Zoom is great - I actually bought the upgrade because I am organising regular meetings of a support group I belong to - most members need support for this right now. This means I can have a lot of people in a meeting, and it can last for an unlimited time. And I am using it to talk to people abroad - which you can do with the free version. I was in a meeting last week, hosted by someone else, who is in Spain, and most of the group were in UK, apart from a guy in NYC.
I am also in Scotland and got my letter last week and the follow up letter yesterday. I think most people here are taking the safe option of everyone in a shielding house staying home.
The guidance on the most recent letter you quoted is correct, but the following paragraph in the letter clearly spells out how you should act at home if one of you does go out from the house, even for a local walk.
It means self isolating yourself from the person shielding in your house for two weeks - don't share rooms, eat separately, use different bathrooms, different bedrooms and different eating spaces. Do not share the kitchen at the same time. If you can't use a different bathroom it must be cleaned between each persons use.
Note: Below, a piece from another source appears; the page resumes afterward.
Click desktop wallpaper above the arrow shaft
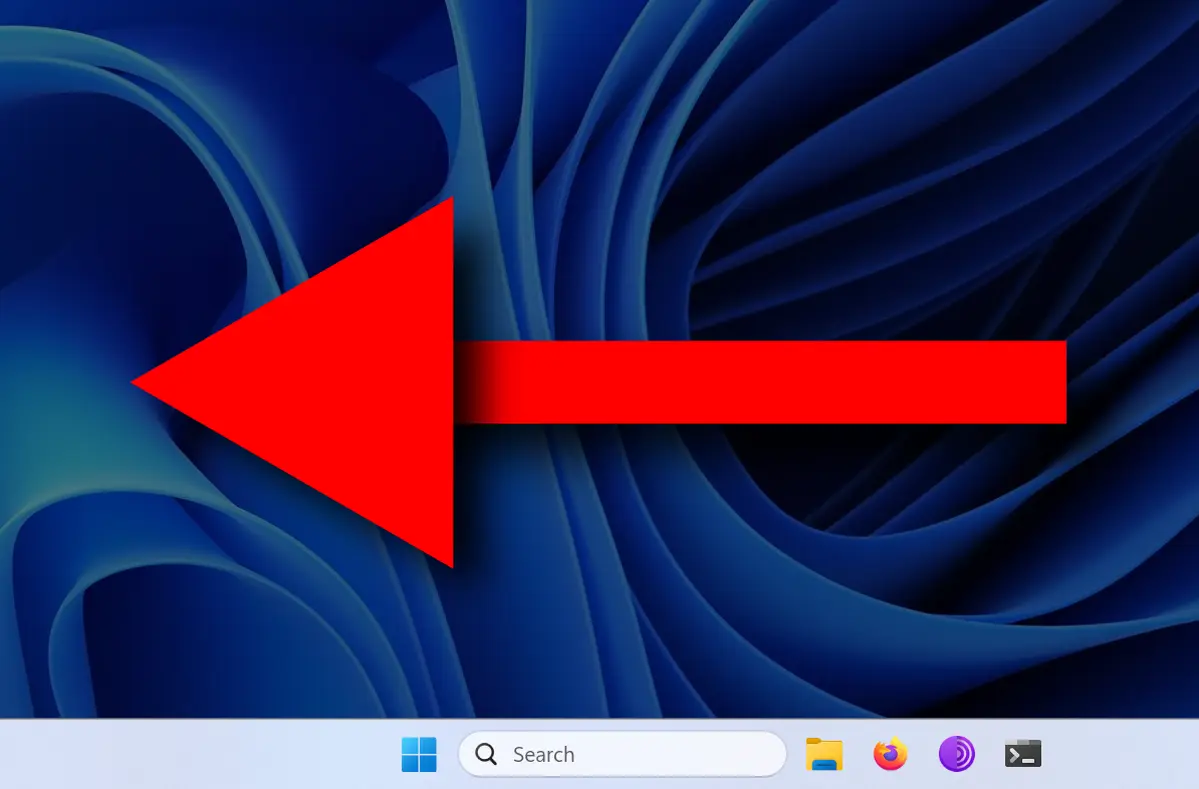 pyautogui.click(x=760, y=250)
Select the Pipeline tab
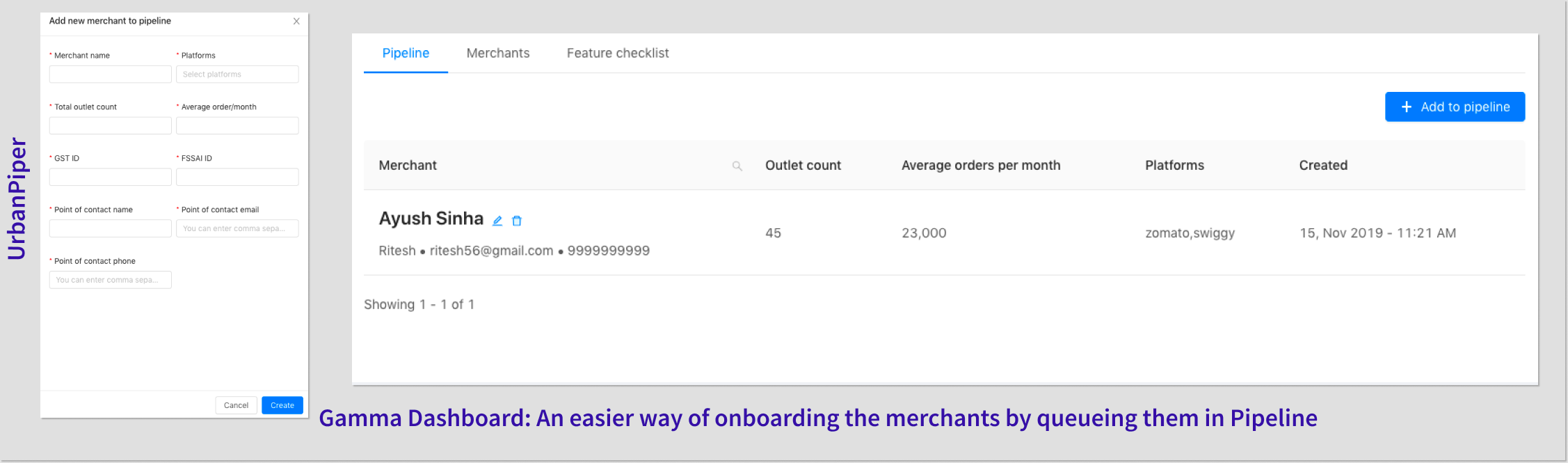This screenshot has height=463, width=1568. click(406, 53)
We decided that would make life intolerable for us, so we are both staying home. As many of you have decided to do.
Thanks , yes I did read all of the letter. the points you make were highlighted early on in the virus on tv by a lady doctor who had recovered from the virus while loving alone with her husband who did not catch it. She put that down to separate bedrooms and bathrooms and
keeping apart mostly. we have these facilities and are utilising them. The best defence we have is staying home.
You must weigh up the consequences of any mishap no matter how unlikely. Say your wife slipped and cracked a bone or cut herself and needed a stitch or two.... visit to hospital required. Also people exercising vigorously either running or cycling need more than the two meters and are not always as considerate as they should be. The likelihood is extremely low but the consequences are very very high. To offer varying advice just to be seen to be relevant is not the most responsible of actions.
Good decision, we are in this for the long haul. Might even be more than 12 weeks. When some sort of normality begins to appear we are in the group that must avoid re-emergence of pockets of infection which will happen. Let’s hope for a vaccine to get along with the flu jab. Good luck to you.
You are absolutely right Alex. Best defence is for the whole household staying home. I just didn't want anyone without our letter thinking it was OK for a sharer to head out without risk or extra precautions.
I suspect that many people do not have the luxury of being able to choose separate bedrooms and bathrooms. You and I are both fortunate in that respect. Many people must be finding even lockdown, never mind shielding, very difficult if they have only a small flat and no outside space to use.
Good luck with your CLL journey and take good care.